START PROVIDED RECORDS

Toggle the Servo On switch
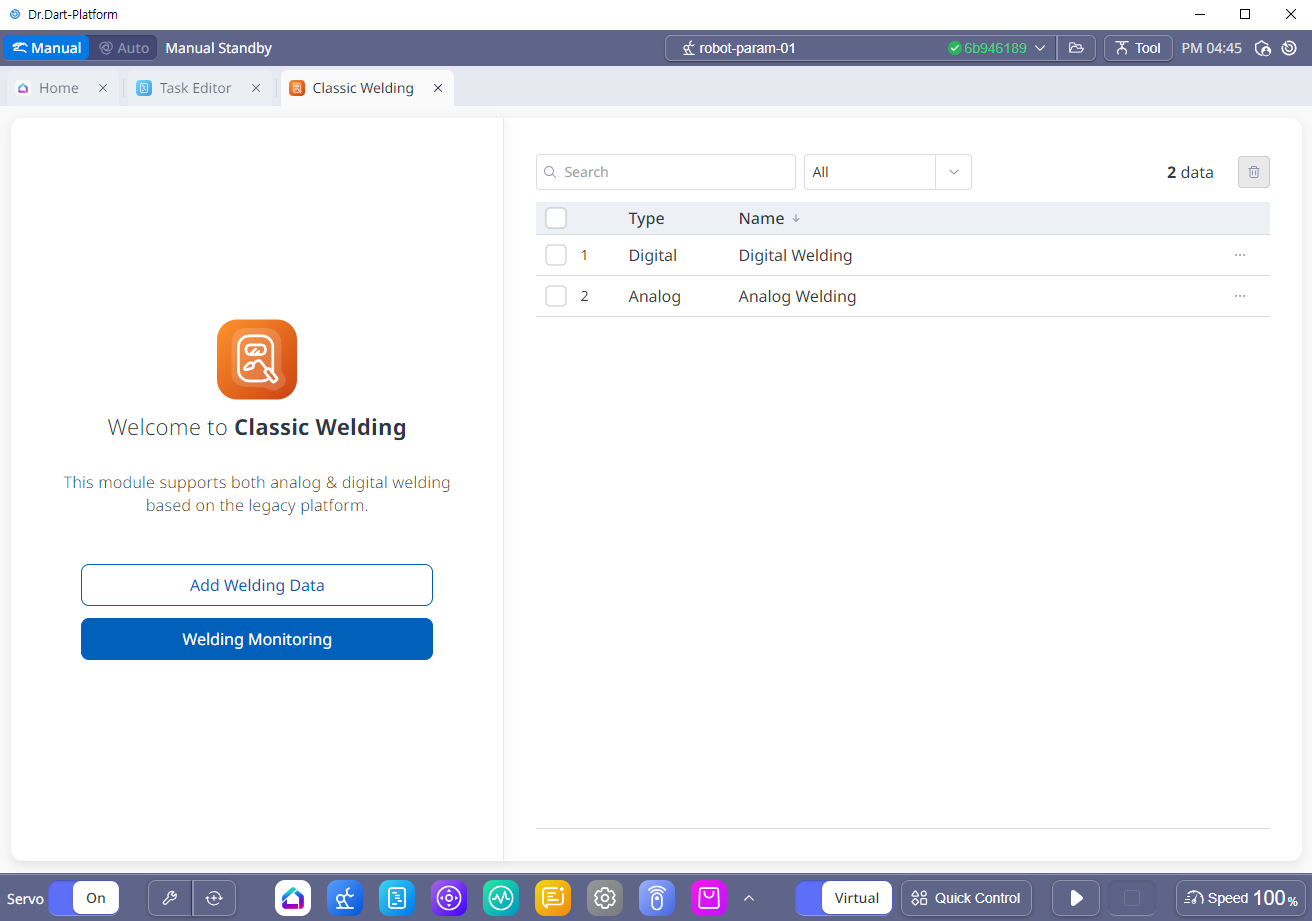Image resolution: width=1312 pixels, height=921 pixels. pos(84,898)
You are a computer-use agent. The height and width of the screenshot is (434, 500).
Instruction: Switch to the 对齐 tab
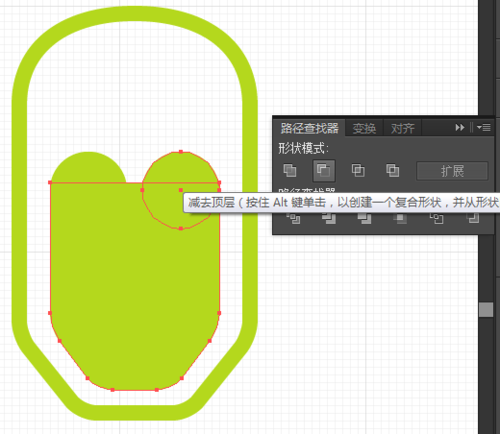(402, 128)
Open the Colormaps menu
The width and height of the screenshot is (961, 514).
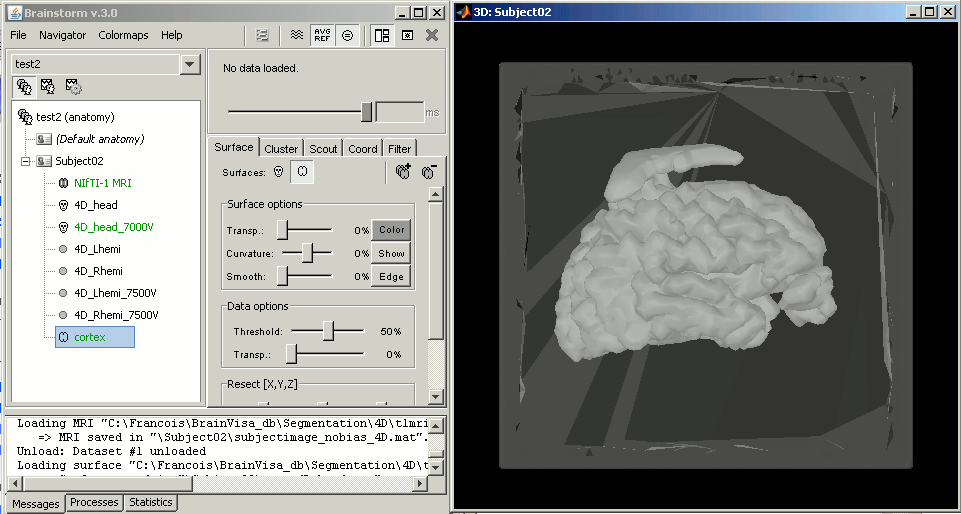(x=123, y=35)
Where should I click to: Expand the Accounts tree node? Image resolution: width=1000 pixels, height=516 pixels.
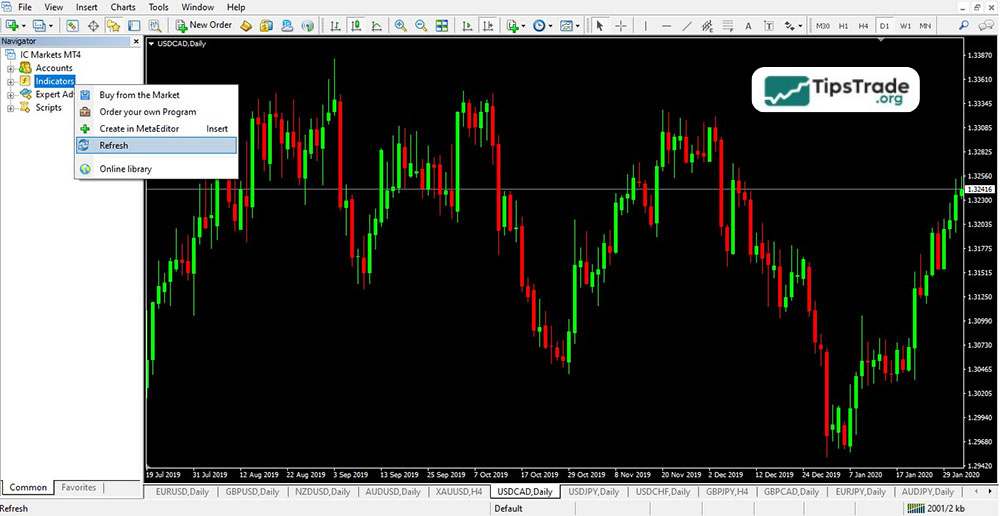tap(11, 68)
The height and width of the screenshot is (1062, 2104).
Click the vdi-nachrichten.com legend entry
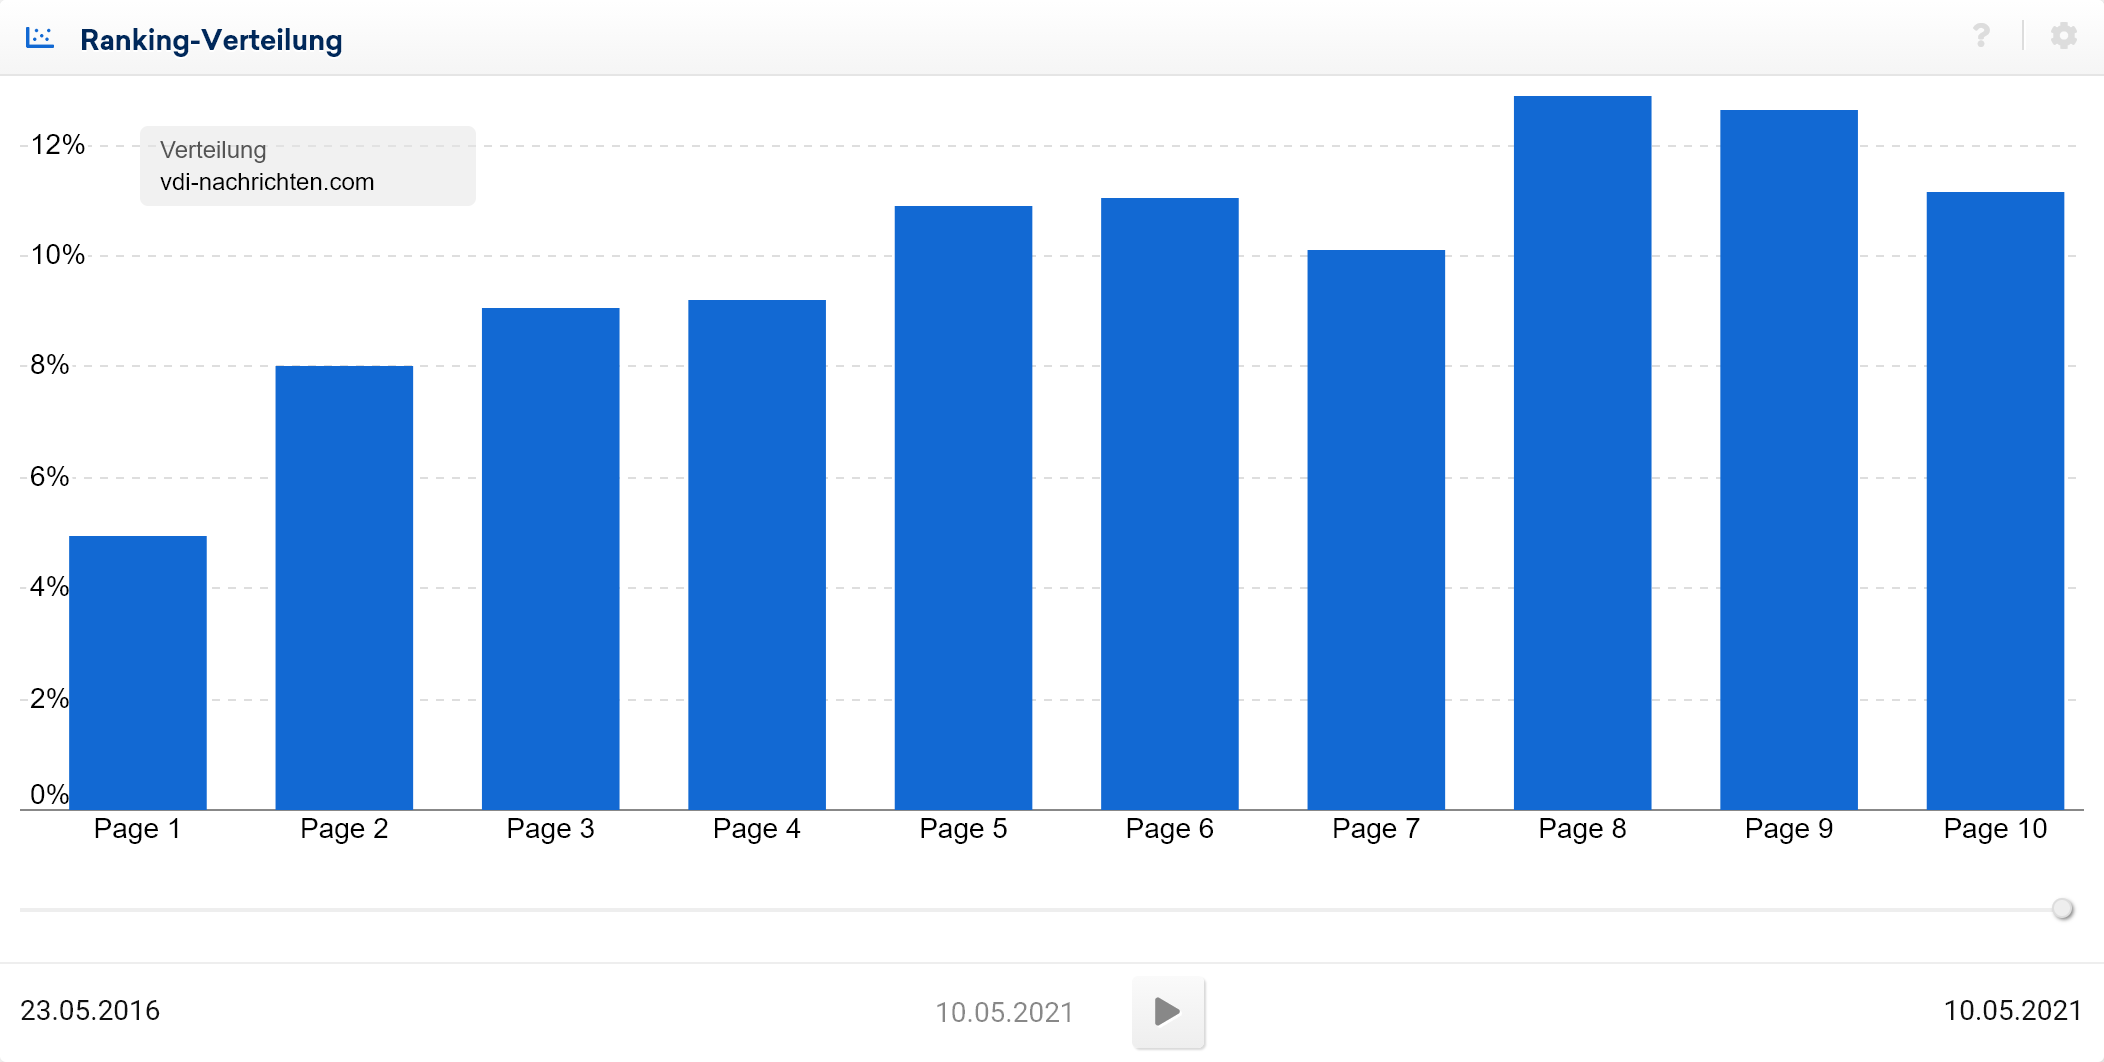click(267, 182)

END PROVIDED RECORDS

■ WORK INSTRUCTIONS: Print all the records again exactly; do not include any picture.

■ TASK ANSWER:
Toggle the Servo On switch
Image resolution: width=1312 pixels, height=921 pixels. pos(84,898)
You are a computer-use agent. The height and width of the screenshot is (434, 500).
Instruction: Switch to the 对齐 tab
(402, 128)
Open the Colormaps menu
The width and height of the screenshot is (961, 514).
(x=123, y=35)
Where should I click to: Expand the Accounts tree node? Image resolution: width=1000 pixels, height=516 pixels.
tap(11, 68)
The height and width of the screenshot is (1062, 2104).
Click the vdi-nachrichten.com legend entry
click(267, 182)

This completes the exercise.